Sunday, November 2, 2008

Free Enterprise and Our Endless Wars

President Bush will bequeath to his successor the ultimate self-licking ice cream cone. To defense contractors, lobbyists, think-tankers, ambitious military officers, the hosts of Sunday morning talk shows, and the Douglas Feith-like creatures who maneuver to become players in the ultimate power game, the Global War on Terror is a boon, an enterprise redolent with opportunity and promising to extend decades into the future.

--Andrew J. Bacevich



Dear George,

There you have it in a nutshell: everything you need to know about your Eternal War of the Empty Policy. In the end, it’s all about free enterprise, and that ultimate American freedom, the freedom of a few to make a bundle off the misery of the many.
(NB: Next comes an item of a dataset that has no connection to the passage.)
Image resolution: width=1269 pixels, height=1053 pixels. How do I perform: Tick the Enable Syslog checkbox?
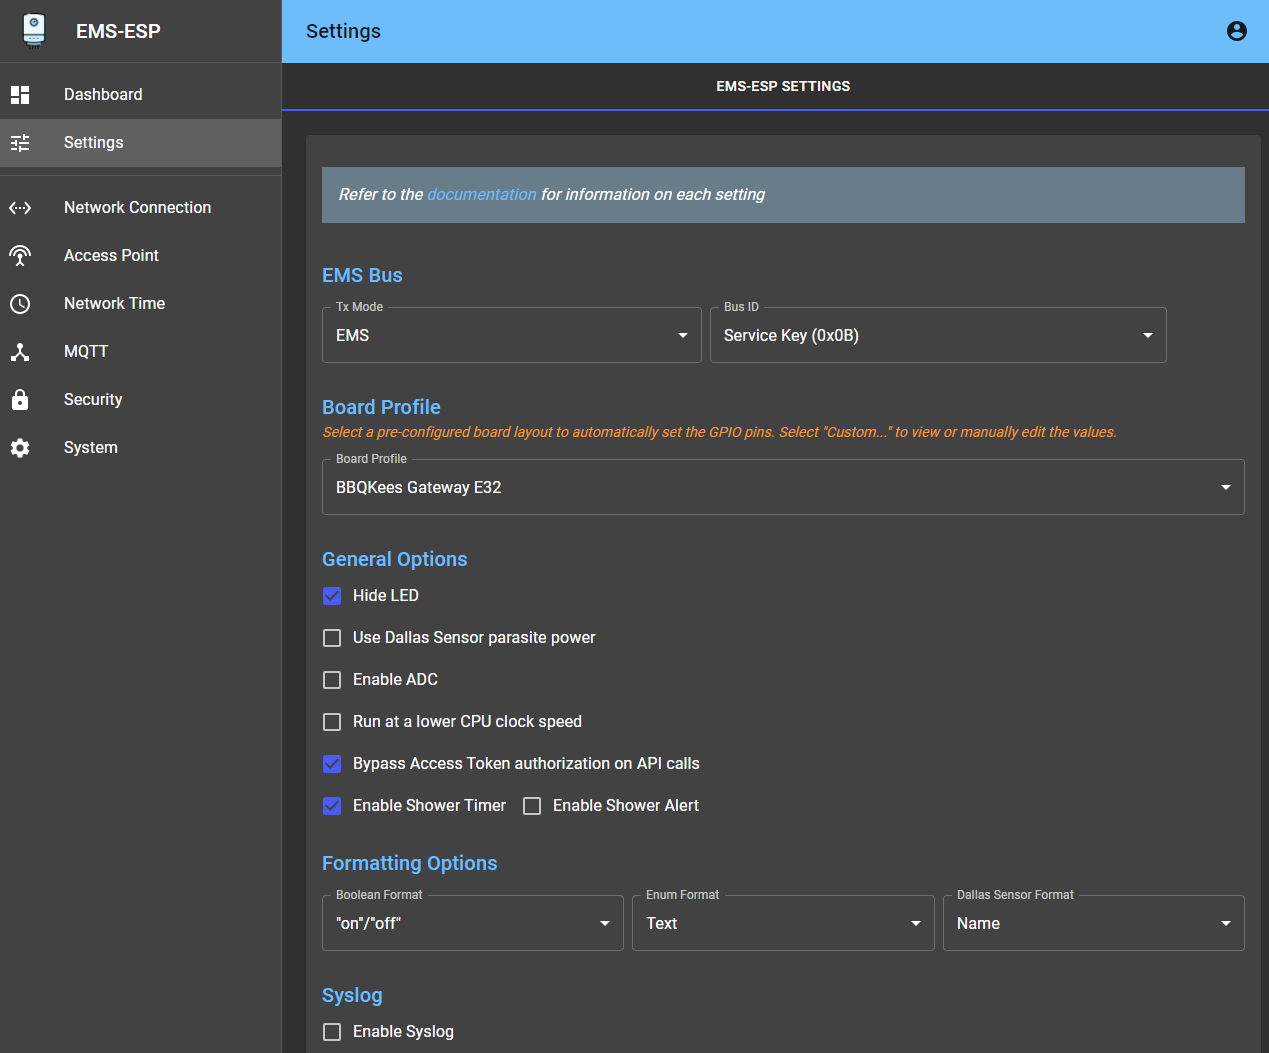[x=332, y=1032]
It’s common sense. We are a warrior nation, sort of, though it’s more accurate to say that we are a nation controlled by a warrior elite who realize that the ultimate profit center is a war of any kind on anything.

Wars on (fill in the blank) are elaborate sleights on hand that give the illusion that our elite are attacking a given problem head-on when, in fact, they are insuring that the problem will continue in perpetuity so they can continue to profit from it. The simple fact is that, economically, we can afford peace on any front.

Bacevich elaborates on this point when, speaking of your GWOT, he says, “[The] very enterprise has become a fiction, a gimmicky phrase employed to lend an appearance to a panoply of activities that, in reality, are contradictory, counterproductive, or at the very least beside the point.”

He goes on to cite the War on Drugs, which he describes as “a very expensive fraud,” as an example of this. The public has been led to believe that the goal of the War on Drugs is to stop the flow of drugs into the country and, in doing so, cure our national addiction to controlled substances.

Bullshit!

Its real purpose is to give us multiple opportunities to mess in the affairs of foreign nations and to establish client states in countries where both oil and drug trafficking thrive, such as Columbia, or where we want to run an oil pipeline, such as Afghanistan.

If we were really serious about stopping drug use, we would legalize them and use the billions we would save by halting our futile interdiction activities to provide free treatment to any addict who wanted it, because every addict, at one point or another, wants treatment.

This will never happen because the first rule of free enterprise is that you don’t eat the goose that lays the golden eggs.

Not only is America addicted to drugs, it is addicted to the income generated by the useless and expensive to stop them at our borders, because war is capitalism Viagra.